▶ [WRITTEN REQUEST]
In the passage below, rewrite everything from "[0056] The learning" down to "or the like.", substituting "k-medoids" for "K-means".

▶ [PASSAGE]
The attribute information indicating the category of each sample
video picture designated by the user is stored in the learning unit
13 together with the sample video picture. In this way, the
learning unit 13 can statistically process the plurality of stored
sample video pictures and their attribute information. In this
case, the learning unit 13 calculates information (identifier
parameters) required to identify whether an input video picture is
"normal" or "abnormal".
[0053] FIG. 3 is a flowchart for explaining the sequence of the
learning processing.
[0054] That is, the learning unit 13 stores a sample video picture
input from the video input unit 11 and attribute information of
that sample video picture designated by the user via the user
interface 12 in the memory (not shown) (steps S21 and S22).
[0055] Assume that the learning unit 13 converts the input sample
video picture into a feature vector to be described later (to be
referred to as a "sample input feature vector" hereinafter), and
stores that vector in the memory (not shown) in step S21. Note that
the sample input feature vector uses a feature amount extracted
from the entire image at a certain moment in the sample video
picture. For example, the sample input feature vector may use the
luminance values of respective pixels in each frame image that
forms the sample video picture as a one-dimensional vector. The
sample input feature vector may use the frequency distribution of
luminance values of each image, that of an inter-frame difference
image, that of optical flow directions, and the like, which are
combined into one vector. The sample input feature vector may
extract vectors as the feature amounts from an image sequence
sampled for a plurality of frames, and may handle them together as
a vector obtained from these images.
[0056] The learning unit 13 divides the sample input feature
vectors as sample video pictures in each category into a plurality
of subcategories (step S23). That is, the learning unit 13
classifies the sample input feature vectors of each category stored
in the memory into subcategories. This division method may use a
general statistical clustering method such as a known K-means
method or the like.
[0057] After the sample input feature vectors of the respective
categories are classified into subcategories, the learning unit 13
executes linear discriminant analysis of the sample input feature
vectors for each subcategory. The learning unit 13 stores a matrix
(linear discriminant matrix) indicating a linear discriminant space
obtained as a result of the linear discriminant analysis in the
memory (not shown) (step S24).
[0058] Note that linear discriminant analysis is a type of
conversion that minimizes a ratio (Wi/Wo) of a variance Wi in a
subcategory and a variance Wo between subcategories. With this
conversion, the linear discriminant analysis enlarges the distances
between subcategories and reduces those between vectors in each
subcategory. That is, the linear discriminant analysis produces an
effect of improving the identification performance upon determining
a subcategory to which a given input video picture belongs.
[0059] The learning unit 13 projects the sample input feature
vectors for respective categories onto the linear discriminant
space. With this processing, the learning unit 13 calculates and
saves representative vectors of respective subcategories (step
S25).

▶ [DATASET CONTENT]
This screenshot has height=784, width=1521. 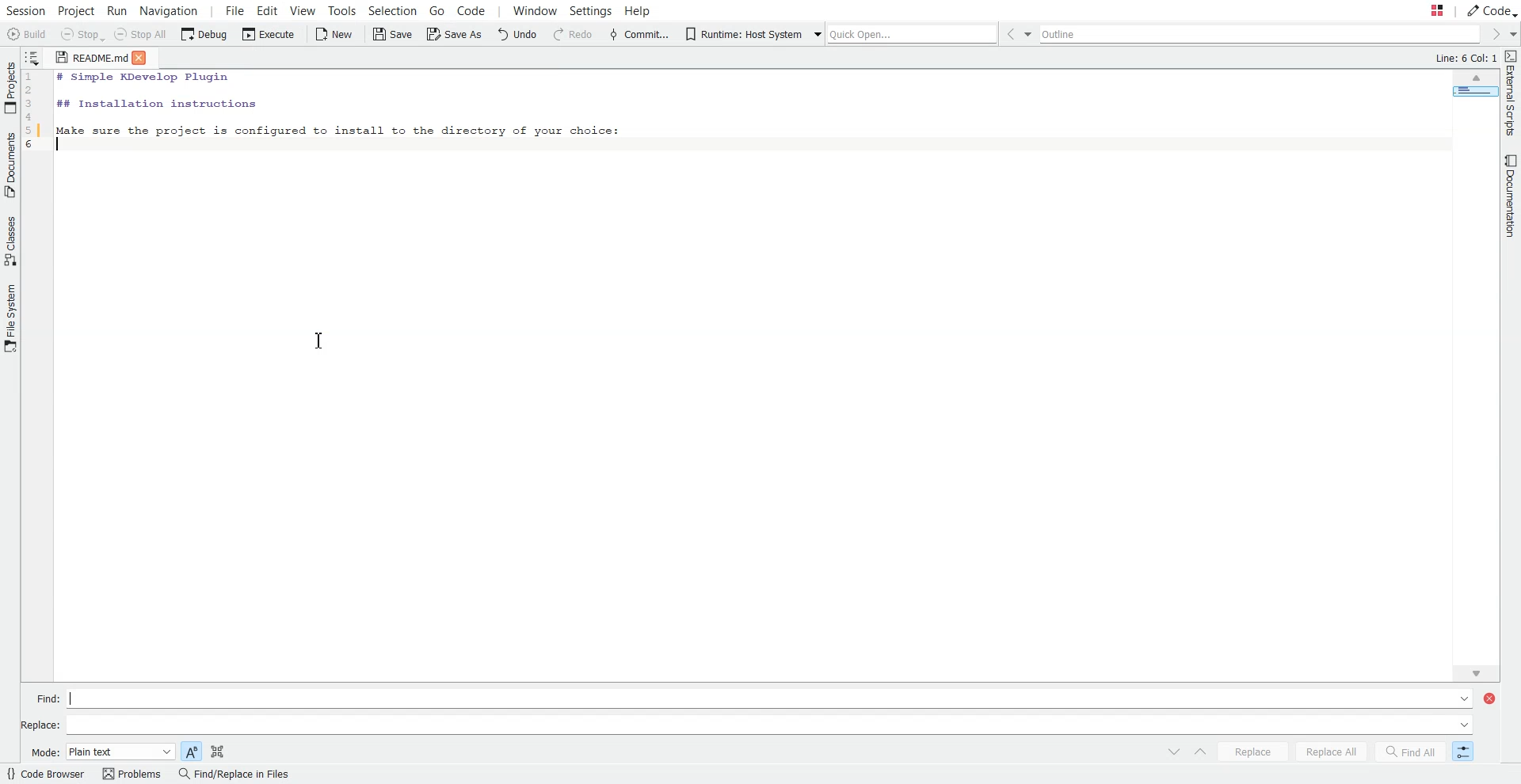 I want to click on Classes, so click(x=10, y=240).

▶ [FULL OUTPUT]
[0056] The learning unit 13 divides the sample input feature
vectors as sample video pictures in each category into a plurality
of subcategories (step S23). That is, the learning unit 13
classifies the sample input feature vectors of each category stored
in the memory into subcategories. This division method may use a
general statistical clustering method such as a known k-medoids
method or the like.